Figure 5. Reaction scheme showing an intermolecular O₂-transfer between metal complexes.

An O₂ group is transferred from [Ni(III)(12-TMC)(O₂)]⁺ (1) to [Mn(II)(14-TMC)]²⁺ (4) via a [(12-TMC)Ni–O₂–Mn(14-TMC)]³⁺ transition state, and the final products are [Ni(II)(12-TMC)]²⁺ (3) and [Mn(III)(14-TMC)(O₂)]⁺ (5).

Figure 6. Spectral evidence for an intermolecular O₂-transfer from 1 to 4.

UV-vis spectral changes showing the formation of [Mn(14-TMC)(O₂)]⁺ (5) (red) and the disappearance of [Ni(III)(12-TMC)(O₂)]⁺ (1) (green) by addition of [Mn(II)(14-TMC)]²⁺ (4) to a solution of 1 in increments of 0.2 equiv in CH₃CN at 25 °C. Inset shows the spectroscopic titration at 453 nm for the formation of 5 as a function of the equiv of 4 added to a solution of 1 in increments of 0.2 equiv.

In conclusion, a mononuclear side-on Ni(III)-peroxo complex was successfully synthesized by varying the supporting ligand of the previously reported Ni(II)-superoxo complex (i.e., the ring-size of the macrocyclic ligand). Combined with the precedents of mononuclear Cu-O₂ intermediates^14,17,18, the present results highlight the importance of supporting ligands in determining geometric and electronic structures of mononuclear Ni-O₂ complexes (i.e., Ni(III)-peroxo vs Ni(II)-superoxo species). Whether other factors, such as solvents, influence the geometric and electronic structures of Ni-O₂ complexes will be the subject of future studies. The reactivities of Ni(III)-peroxo and Ni(II)-superoxo complexes were compared in electrophilic and nucleophilic reactions. In contrast to Ni(II)-superoxo complexes, which show reactivities in oxidative electrophilic reactions²⁴, the Ni(III)-peroxo complex is not reactive in electrophilic reactions but is capable of deformylating aldehydes through nucleophilic reactions.
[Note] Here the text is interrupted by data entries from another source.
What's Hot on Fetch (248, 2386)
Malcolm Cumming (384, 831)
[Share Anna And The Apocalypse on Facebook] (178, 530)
The observation of complete O₂-transfer between metal complexes is unprecedented; whether this is a general feature in other metal-O₂ adducts requires further experimental and computational study.

Methods

See experimental section in supplementary information for detailed experimental conditions and procedures, spectroscopic and kinetics analyses, and computational calculations.